Global Communities Testifies at House Subcommittee Hearing on Ebola

Published 11/18/2014 by Global Communities

Global Communities Testifies at House Subcommittee Hearing on Ebola
On November 19, 2014, the U.S. House of  Representative’s Subcommittee on Africa, Global Health, Global Human Rights and International Organizations held a hearing on Ebola entitled “Fighting Ebola: A Ground-Level View.” 
The current crisis has been the largest and most widespread outbreak of Ebola in history, creating a particular burden on the affected countries. Since the beginning of the outbreak, U.S.-based nongovernmental organizations have made a significant and sustained effort to support the countries in West Africa as they fought the disease. The hearing was intended to take testimony from prominent NGOs, providing services on the ground currently, in the affected countries, especially Liberia, so subcommittee members can better determine how proposed actions are being implemented. To date, the U.S. has committed nearly $1 billion to build treatment centers, train health care workers and burial teams, supply hospitals with protective gear and ensure the safety and humanitarian support. 
The featured witnesses included Rabih Torbay, Senior Vice President for International Operations with International Medical Corps; Brett Sedgewick, Technical Adviser for Food Security and Livelihoods for Global Communities; and Darius Mans, President of Africare.

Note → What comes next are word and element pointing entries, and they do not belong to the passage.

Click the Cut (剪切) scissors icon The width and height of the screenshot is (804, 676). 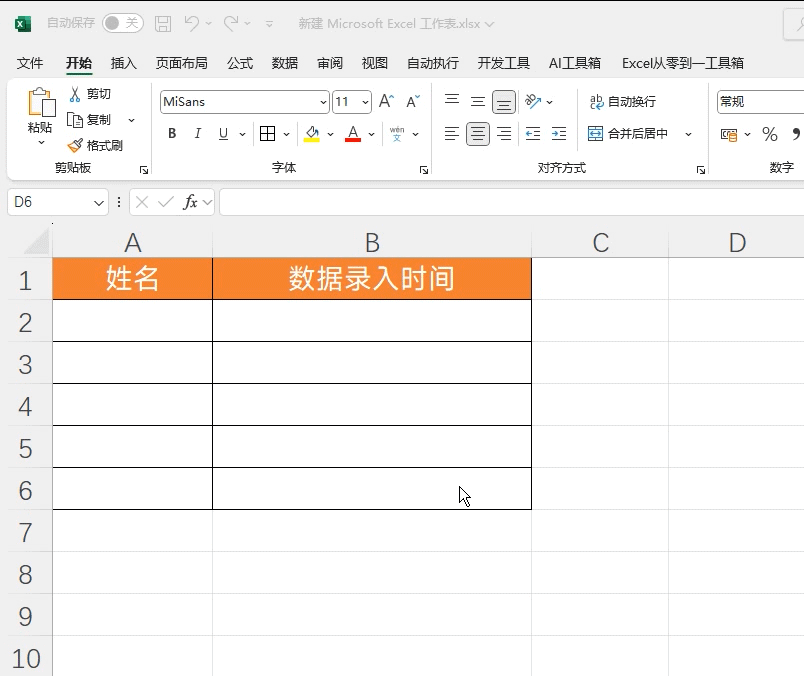click(75, 94)
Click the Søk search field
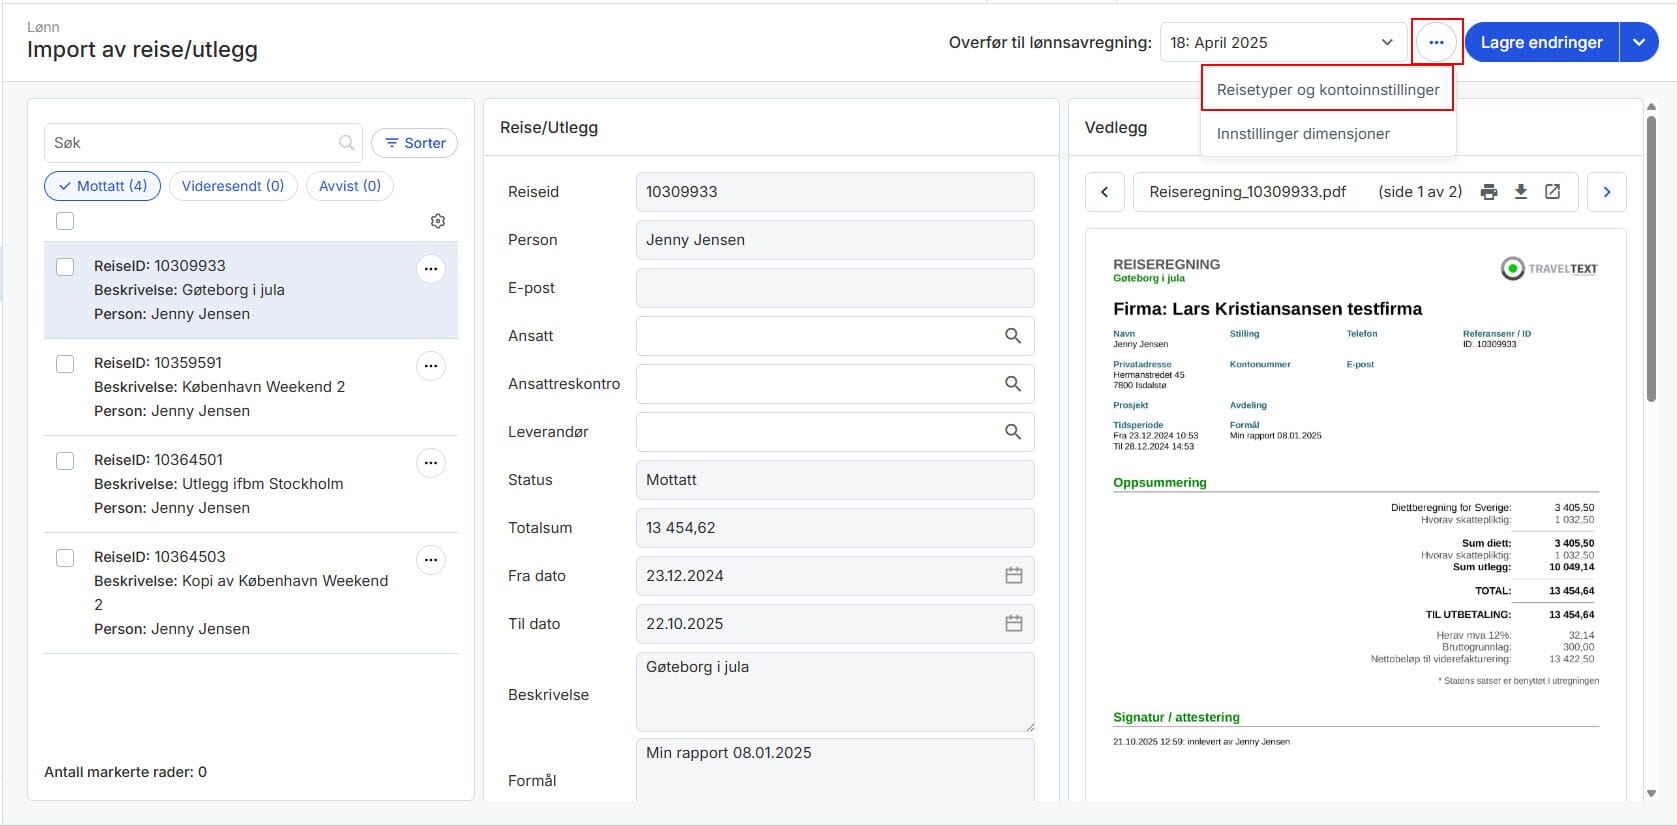This screenshot has width=1677, height=826. 190,143
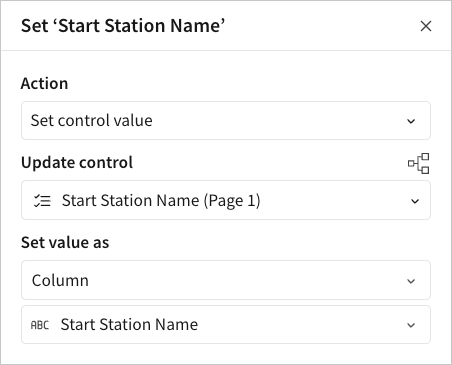Image resolution: width=452 pixels, height=365 pixels.
Task: Click the Set 'Start Station Name' title
Action: click(123, 26)
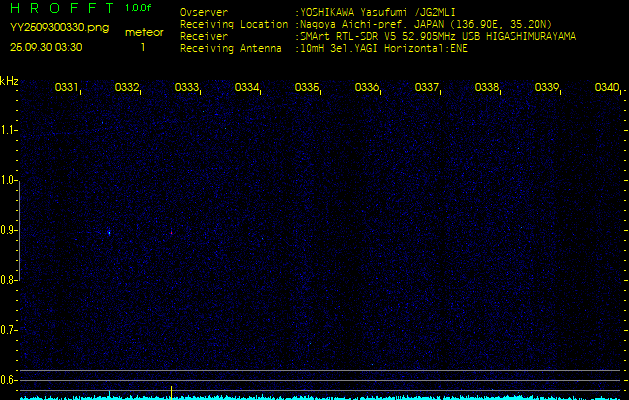Click the gray vertical range bar beside 0.9
Viewport: 629px width, 400px height.
(x=19, y=231)
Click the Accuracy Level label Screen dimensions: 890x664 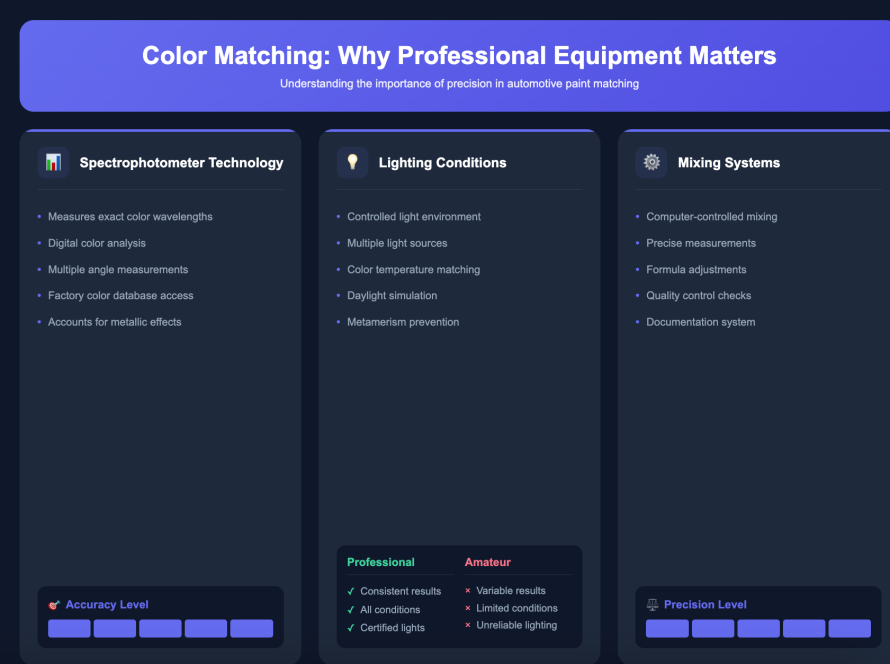click(x=107, y=604)
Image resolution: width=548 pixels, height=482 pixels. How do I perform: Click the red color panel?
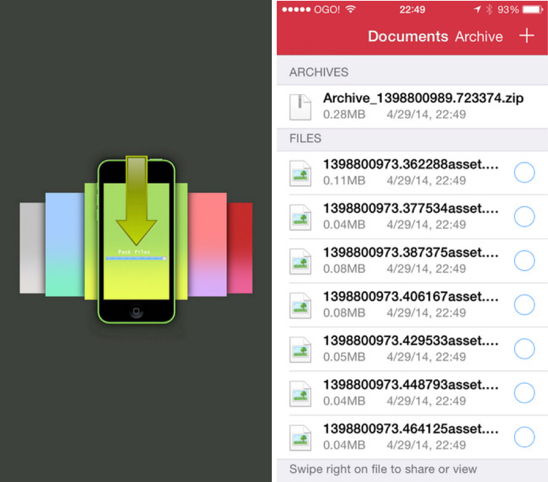[240, 248]
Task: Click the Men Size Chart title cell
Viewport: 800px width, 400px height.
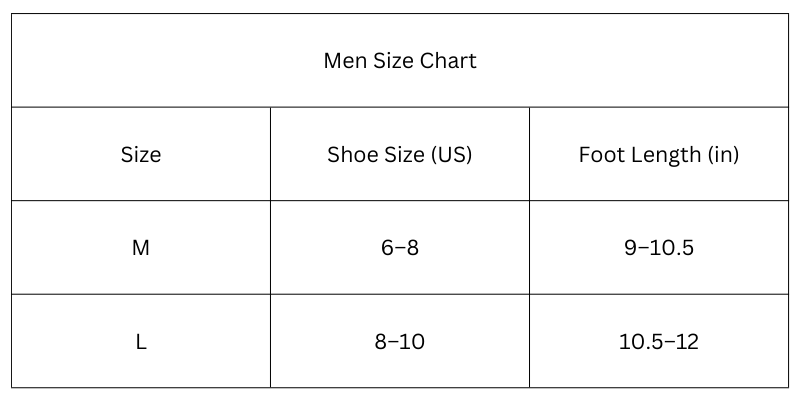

Brett Sedgewick of Global Communities testified on the details of the USAID OFDA–funded ALERT (Assisting Liberians with Education to Reduce Transmission) program which works to stop the spread of the disease through community education and safe burial practices. The CDC estimates that 70 percent of Ebola infections were originating from contact with the deceased, underscoring the importance of safe burial. Community engagement and education also ensure that the burial teams are welcome in the communities, and that the families are safely involved in the burial process. According to Global Communities staff on the ground, the burial teams have been able to remove 96 percent of bodies within 24 hours, many of which are in very remote and difficult to access areas.